In fact, inflation in South African is of a much more complex and awkward kind viz. "structural inflation". Under such circumstances orthodox policy measures aimed at curbing "excess demand" such as raising interest rates do not work well and might even cause much damage. In practical business high interest rates contribute directly to higher commercial operating costs and thus to increased prices. In turn, rising prices could lead to higher wage demands thus stimulating a cost-push inflation process. Hence in overall effect high interest rates serve largely to disadvantage domestic commerce relative to foreign competitors with access to cheap borrowing. It is simply a very blunt instrument indeed to combat structural inflation.

Domestic commerce is the lifeblood of South Africa and a reduction in interest rates is desperately needed. This is clearly relevant for business viability and employment and hence for both poverty alleviation and civil stability.

3. More lenient government budgeting - at least in the shorter term

An important corollary to a policy of strenghtening the [commercial] rand is to ensure sufficient aggregate domestic demand to support local industry and commerce and to decrease their reliance on exports. In view of the basic deficiency of aggregate domestic demand in recent years together with the serious need for reconstruction and development programmes throughout the economy there is a strong case for suggesting that a larger budget deficit - if only for a limited number of years - is justified. After all South Africa's national debt is still well below the international average. This budgeting approach should be combined with the policy of lower interest rates suggested above.

The contribution that larger budget deficits will make towards expanding the tax base of the economy will generally increase tax revenues for the government. Yet there is an important alternative option for obtaining additional government revenue from sources other than increasing the national debt.

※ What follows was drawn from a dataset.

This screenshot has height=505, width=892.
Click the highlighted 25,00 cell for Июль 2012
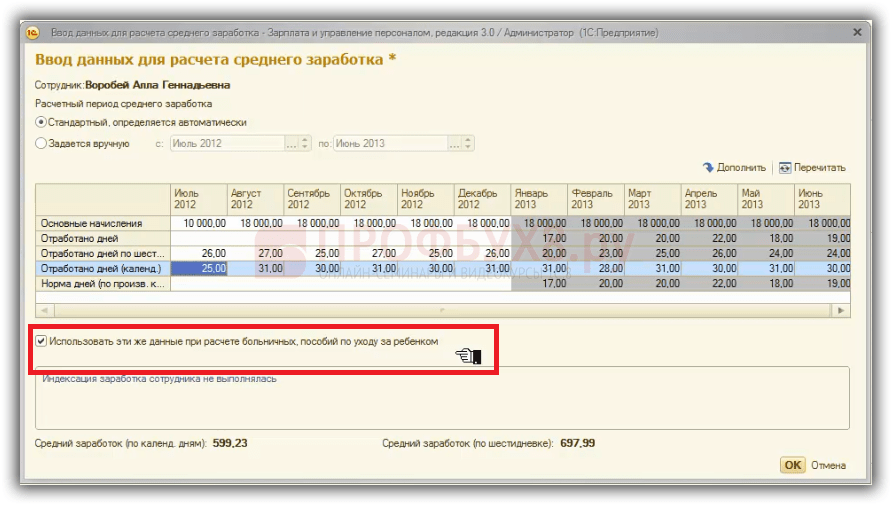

This is discussed later under point 8.

4. Promote domestic regeneration programmes using new instruments/initiatives

In broad terms there is wide agreement among most South Africans that there is an urgent need for regeneration programmes to cover eg. rural development, township upliftment, education and training, and [preventative] health care.

Halting the often problematic drift to urban areas requires the positive creation of viable alternative economic opportunities in rural areas. While this policy objective has been stated for some time, practical results have been disappointing. Again the major issues are what ? and how to ?

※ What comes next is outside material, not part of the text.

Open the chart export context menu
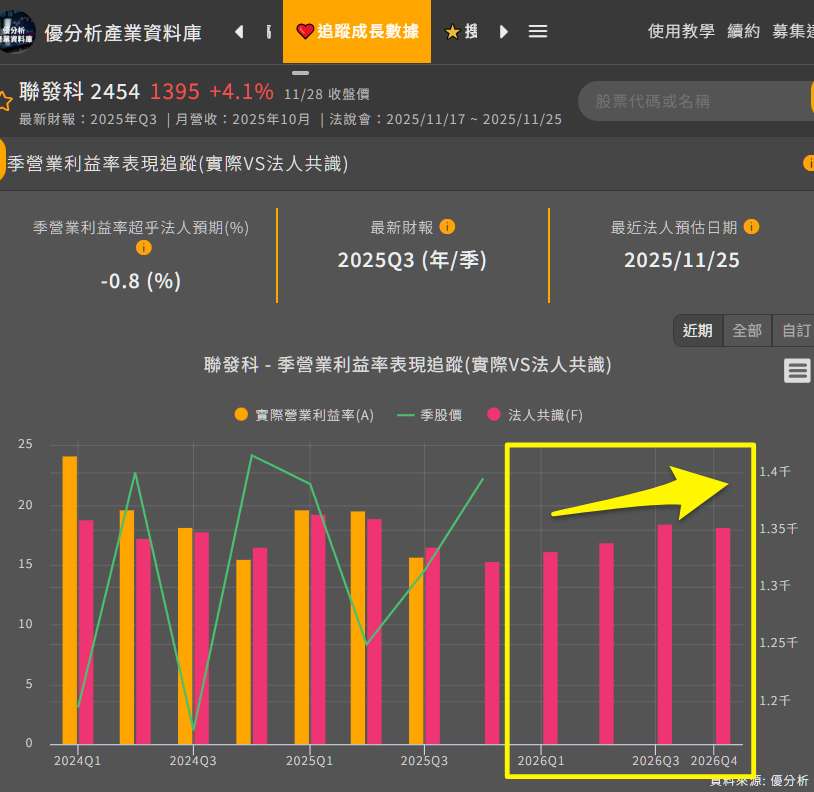click(x=797, y=371)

Missing so far has been a pertinent emphasis on what local rural communities can actually do for themselves i.e. on greater local economic self-reliance. A significant factor here is perhaps simply inadequate knowledge and understanding of the newer "alternative" approaches to rural economic development such as (a) introducing local currencies eg. LETS systems (b) fostering local banking systems such as credit unions and community development banks (c) the local [organic] production of agricultural products for local consumption and especially the significance of establishing new eco-villages for struggling rural communities and (d) the supply of energy [electricity] from local renewable resources [Douthwaite, 1997]. Such initiatives have a notable success record in many parts of the world.

Furthermore, the implementation of a land reform programme in South Africa might well also prove to be more broadly acceptable and viable if the above so-called "alternative" economic approaches should become part and parcel of such a vitally important national initiative.

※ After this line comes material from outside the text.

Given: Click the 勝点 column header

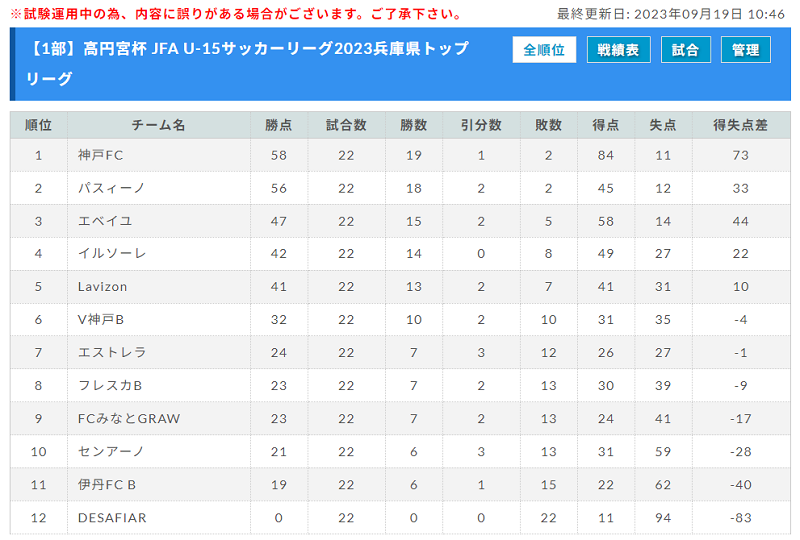Looking at the screenshot, I should [279, 125].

Similar observations can be made in respect of urban township development. This major issue is discussed below under a separate heading.

5. Expand the informal economy even further

Recognising and effectively promoting the informal economy is a valuable approach which actually involves relatively modest efforts from all sides. South Africa has already gone some distance along this road but more can be done. Generally, much development
experience indicates that the emphasis should be on facilitation, permission, endorsement and funding rather than on regulation, control and tax collection. The informal economy cannot sustain and will indeed naturally avoid charges of any kind. Rather the whole approach should perhaps best be seen as a social service to promote the general economic welfare of all citizens in general.

6. Link the townships more effectively with the broader economy

The basic approach of new economics in respect of township development would be to attempt to connect effectively (a) the requirements of township residents for employment and infrastructure with (b) the inadequate levels of aggregate demand which indicate some potential surplus of commodities available in the economy. Indeed one of South Africa's most useful resources viz. its citizens is being seriously neglected. A pertinent example is that the townships currently house - essentially as economic prisoners - a major proportion of the unemployed. This can easily breed violence and crime. In fact, the overall crime situation has already become a major threat to broad social stability.

The basic economic problem is that there is insufficient purchasing power within the townships for residents to translate their [often desperate] need for goods and services into effective monetary demand. In essence the townships need to be transformed into "working local economies". One significant way to do this is to "monetise" these areas.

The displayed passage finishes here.